There are many forces that make our cities banal, inequitable, and unsustainable, but none is as deleterious as our daily use of the private automobile, which threatens human health, community experience, and planetary well-being.
As the direct cause of fatalities and injuries through accidents, airborne particulate matter, sedentary lifestyles that fuel an obesity crisis, isolation that reinforces loneliness and our sociopolitical bubbles, traffic congestion that creates psychological and societal harm, and the existential threat of global carbon emissions, daily car use β as opposed to the occasional road trip β has become a deadly addiction for which we must seek global rehabilitation.
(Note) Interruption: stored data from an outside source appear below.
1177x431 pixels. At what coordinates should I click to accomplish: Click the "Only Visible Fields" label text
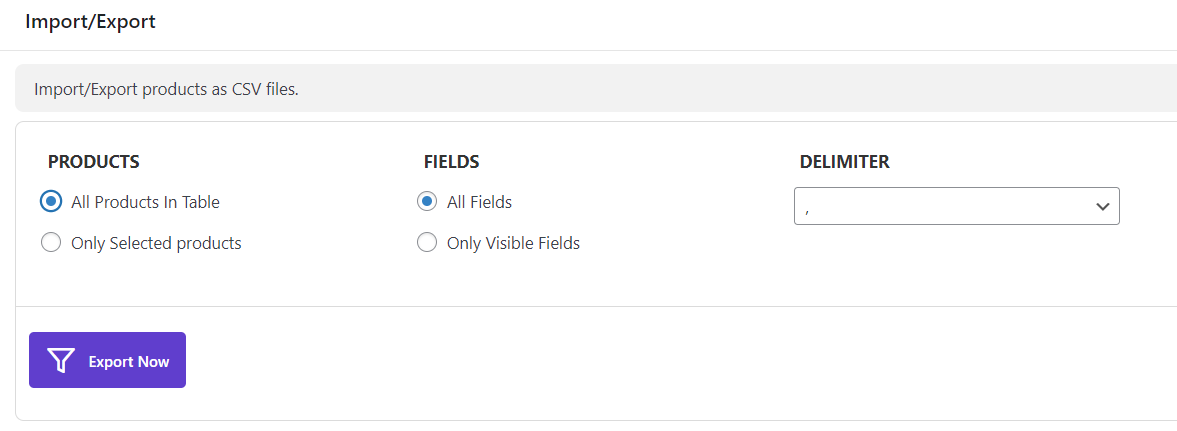513,243
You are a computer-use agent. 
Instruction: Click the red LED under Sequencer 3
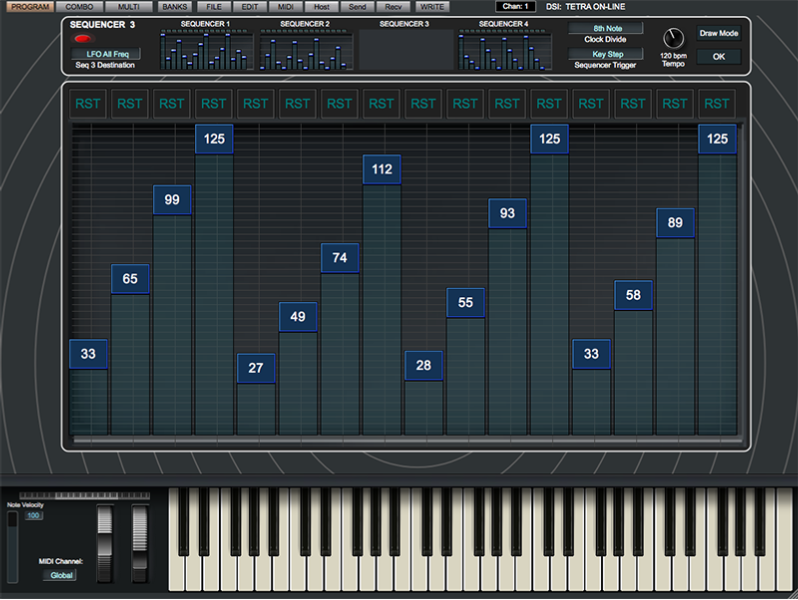[81, 38]
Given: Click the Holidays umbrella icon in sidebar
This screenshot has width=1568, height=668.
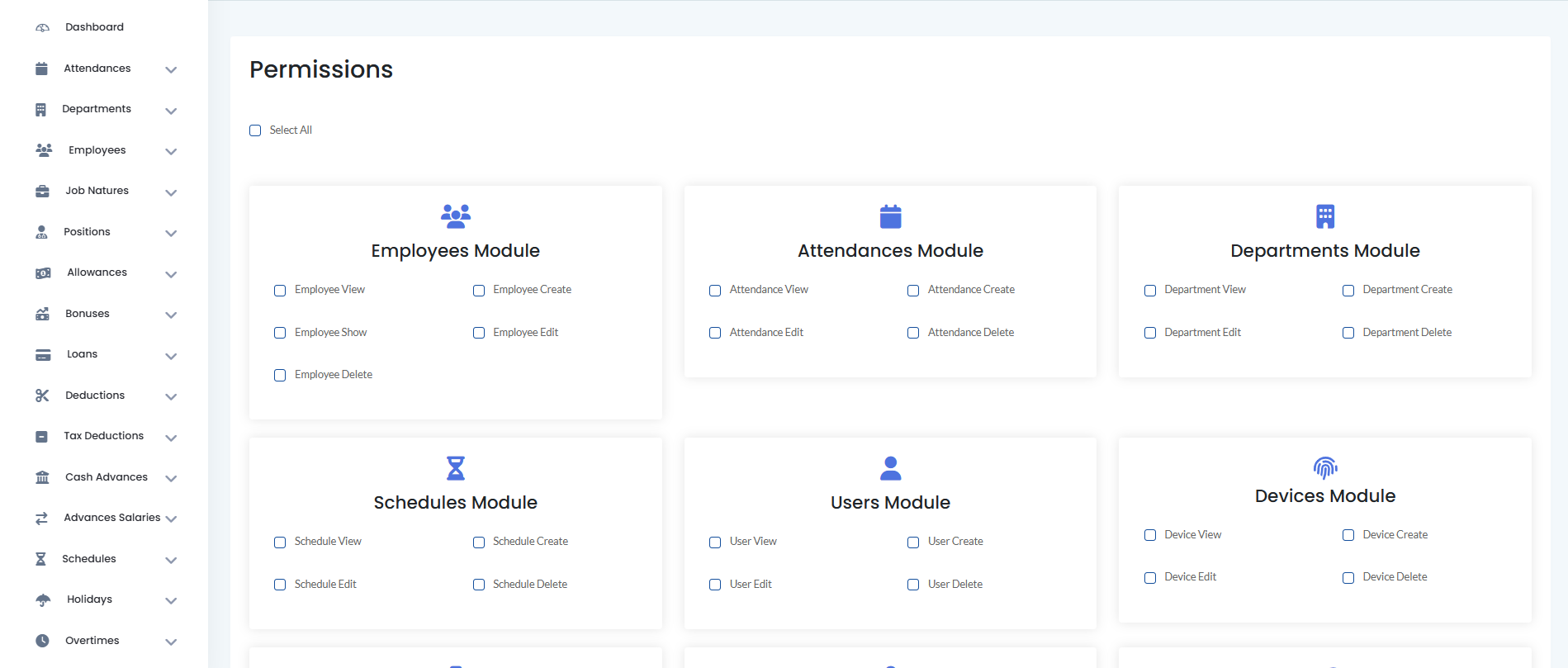Looking at the screenshot, I should [x=43, y=600].
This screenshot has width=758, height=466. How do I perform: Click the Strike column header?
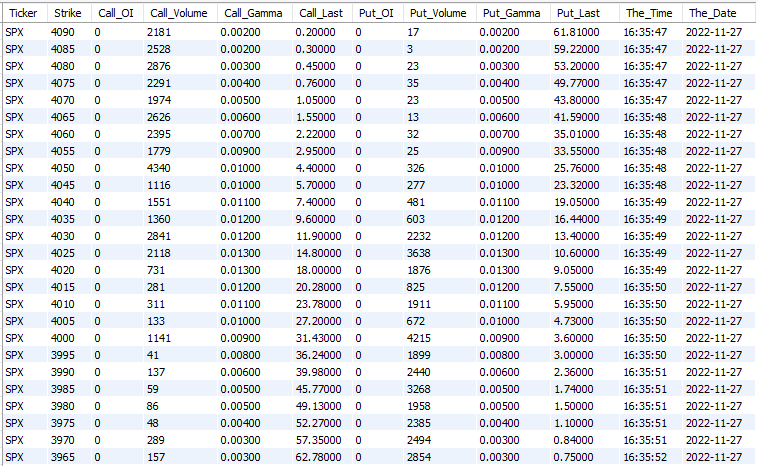tap(68, 13)
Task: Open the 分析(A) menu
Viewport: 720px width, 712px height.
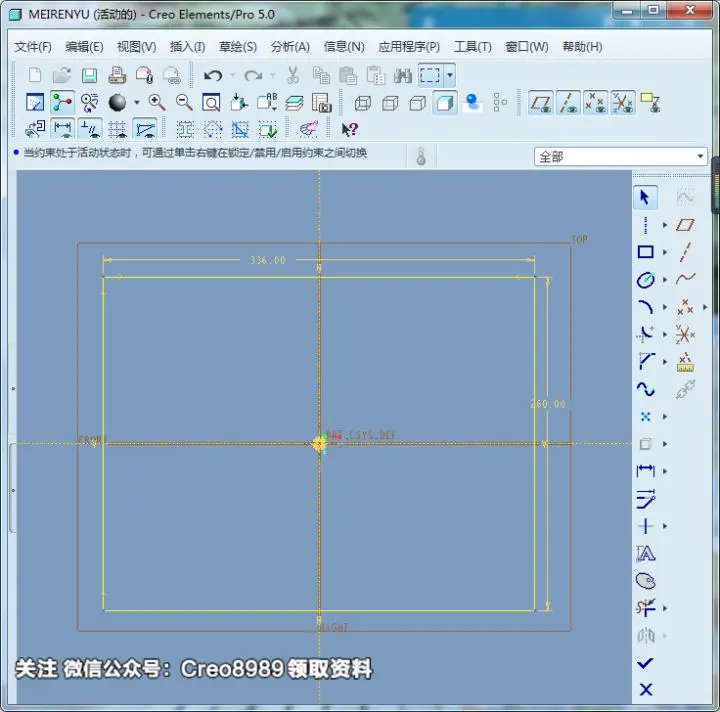Action: pos(290,47)
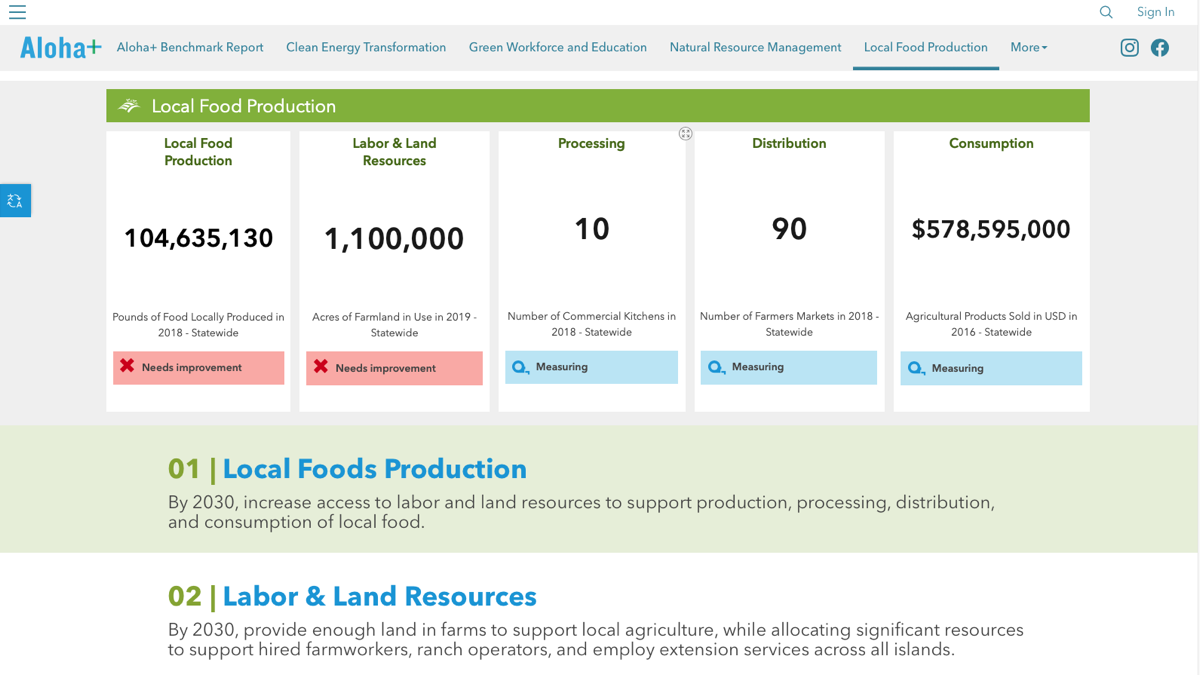
Task: Click the Sign In link
Action: point(1156,12)
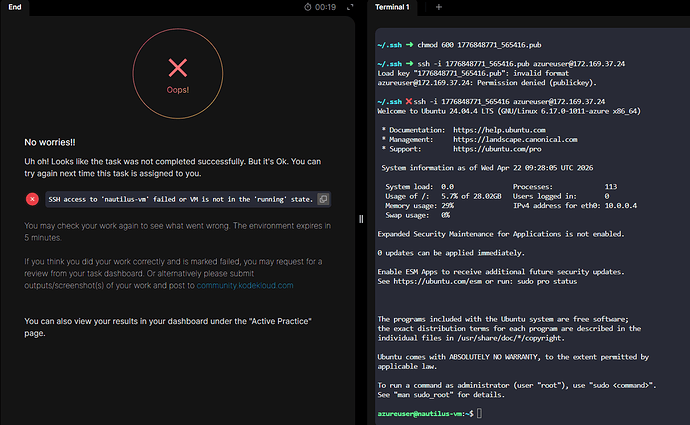Switch to the Terminal 1 tab
This screenshot has height=425, width=690.
(x=393, y=7)
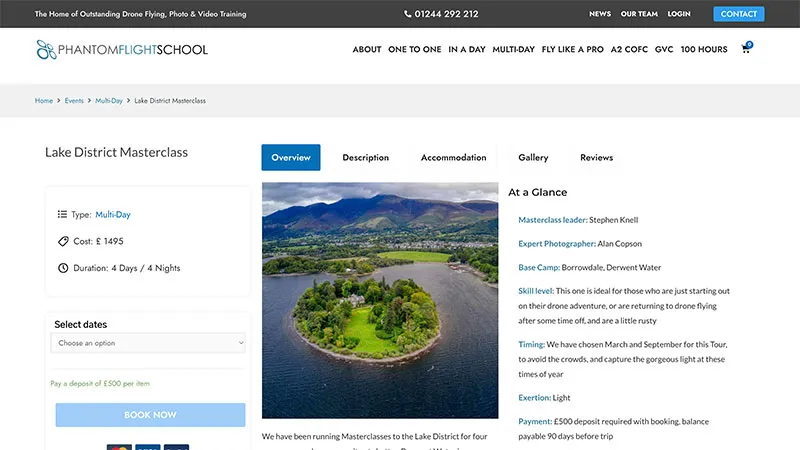Switch to the Description tab

pos(365,158)
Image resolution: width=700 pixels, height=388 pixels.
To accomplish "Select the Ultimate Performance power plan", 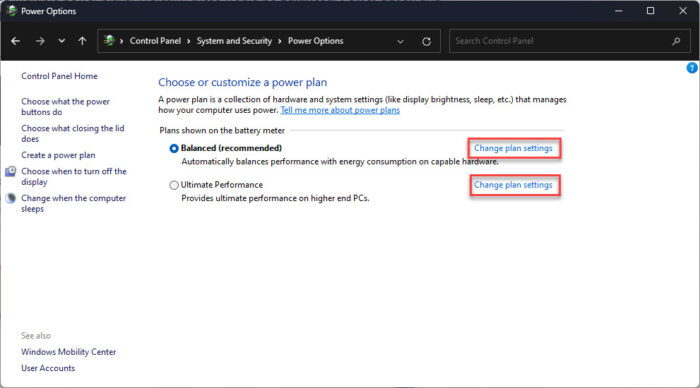I will (x=174, y=185).
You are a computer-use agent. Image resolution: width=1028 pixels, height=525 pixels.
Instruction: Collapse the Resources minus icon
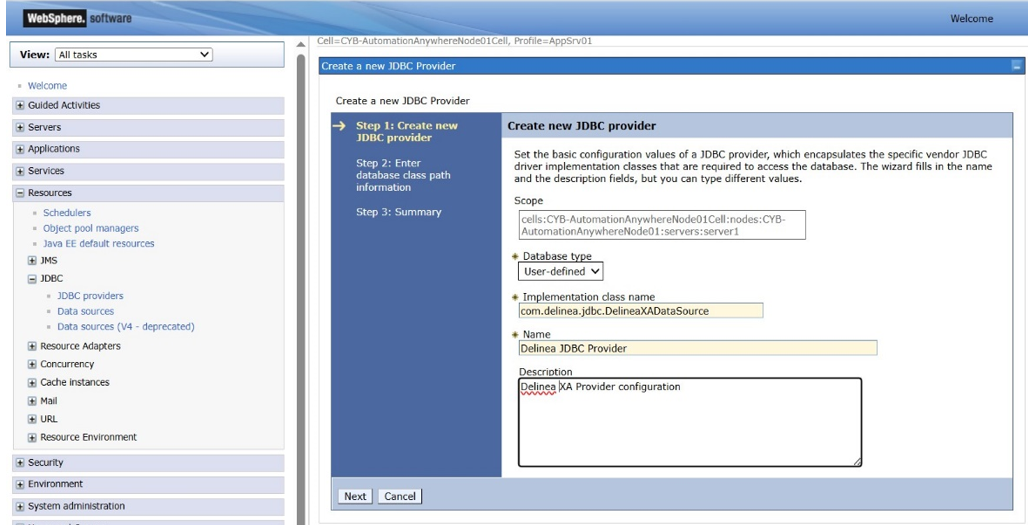coord(22,193)
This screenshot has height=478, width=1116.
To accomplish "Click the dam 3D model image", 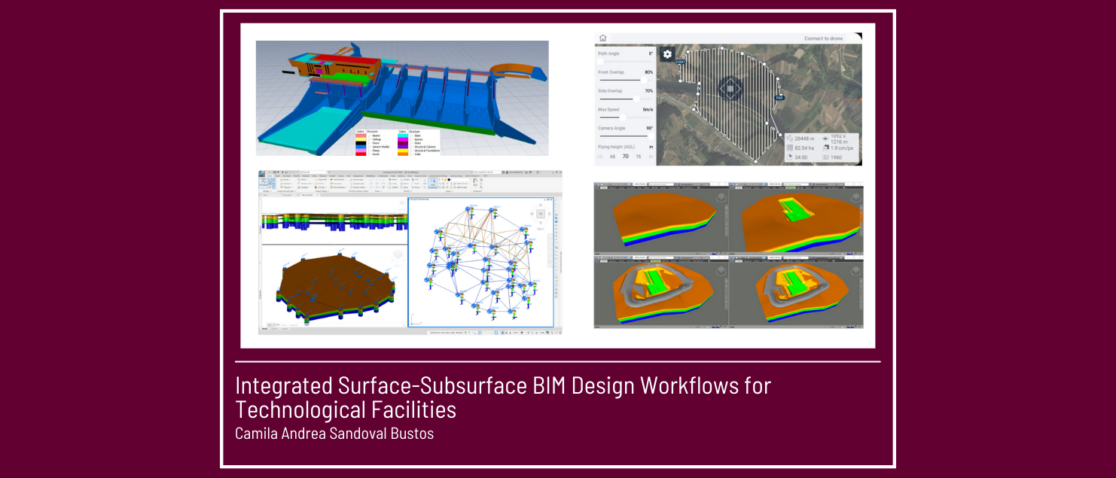I will point(402,98).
When considered in tandem with the historic wrongs perpetrated on neighborhoods of color when freeways were first built, to the continuing pulmonary hazards tailpipes impose on those same neighborhoods today, driving to satisfy everyday needs in our cities perpetuates environmental injustice as much as it does global warming. This collateral damage is compounded by the sheer amount of public space and dollars private cars demand of urban areas, regardless of their power source, at a time when so many other pressing needs in our cities require room and resources.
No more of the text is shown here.